Producer-Consumer
Also known as
- Bounded Buffer
- Consumer-Producer
Intent
The Producer-Consumer design pattern is used to decouple the tasks of producing and consuming data, enabling a producer to generate data and a consumer to process that data concurrently without direct dependency on each other.
Explanation
Real-world example
Consider a manufacturing process of item, the producer will need to pause the production when manufacturing pipeline is full and the consumer will need to pause the consumption of item when the manufacturing pipeline is empty. We can separate the process of production and consumption which work together and pause at separate times.
In plain words
It provides a way to share data between multiple loops running at different rates.
Wikipedia says
Dijkstra wrote about the case: "We consider two processes, which are called the 'producer' and the 'consumer' respectively. The producer is a cyclic process that produces a certain portion of information, that has to be processed by the consumer. The consumer is also a cyclic process that needs to process the next portion of information, as has been produced by the producer. We assume the two processes to be connected for this purpose via a buffer with unbounded capacity."
Programmatic Example
Take our Producer and Consumer example from above. Consider we have a Item
class that is produced by Producer
class and is added to the ItemQueue
.
public class Producer {
private static final SecureRandom RANDOM = new SecureRandom();
private final ItemQueue queue;
private final String name;
private int itemId;
public Producer(String name, ItemQueue queue) {
this.name = name;
this.queue = queue;
}
/**
* Put item in the queue.
*/
public void produce() throws InterruptedException {
var item = new Item(name, itemId++);
queue.put(item);
Thread.sleep(RANDOM.nextInt(2000));
}
}
Then, we have the Consumer
class that takes the item from the item queue.
@Slf4j
public class Consumer {
private final ItemQueue queue;
private final String name;
public Consumer(String name, ItemQueue queue) {
this.name = name;
this.queue = queue;
}
/**
* Consume item from the queue.
*/
public void consume() throws InterruptedException {
var item = queue.take();
LOGGER.info("Consumer [{}] consume item [{}] produced by [{}]", name,
item.getId(), item.getProducer());
}
}
Now, during the manufacturing pipeline, we can instantiate objects from both the Producer
and Consumer
classes as they produce and consume items from the queue.

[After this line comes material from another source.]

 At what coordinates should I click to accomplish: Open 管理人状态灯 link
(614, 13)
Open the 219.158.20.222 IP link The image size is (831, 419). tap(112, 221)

var queue = new ItemQueue();
var executorService = Executors.newFixedThreadPool(5);
for (var i = 0; i < 2; i++) {
final var producer = new Producer("Producer_" + i, queue);
executorService.submit(() -> {
while (true) {
producer.produce();
}
});
}
for (var i = 0; i < 3; i++) {
final var consumer = new Consumer("Consumer_" + i, queue);
executorService.submit(() -> {
while (true) {
consumer.consume();
}
});
}
Class diagram
Applicability
- When you need to manage a buffer or queue where producers add data and consumers take data, often in a multithreaded environment.
- When decoupling the production and consumption of data is beneficial for the application's design, performance, or maintainability.
- Suitable for scenarios requiring synchronized access to a shared resource or data structure.
Known Uses
- Thread pools where worker threads act as consumers processing tasks produced by another thread.
- Logging frameworks where log messages are produced by various parts of an application and consumed by a logging service.
- Message queues in distributed systems for asynchronous communication between services.
Consequences
Benefits:
- Decoupling: Producers and consumers can operate independently, simplifying the system design.
- Improved Performance: Allows multiple producer and consumer threads to work concurrently, improving throughput.
- Flexibility: Easily extendable to add more producers or consumers without significant changes to the existing system.
Trade-offs:
- Complexity: Requires careful handling of synchronization and potential deadlocks.
- Resource Management: Properly managing the buffer size to avoid overflow or underflow conditions.
Related Patterns
- Observer: While both deal with notifying or handling events, the Observer pattern is more about event subscription and notification, whereas Producer-Consumer focuses on decoupled data production and consumption.
- Thread Pool: Uses a similar decoupling approach where tasks are produced and consumed by a pool of worker threads.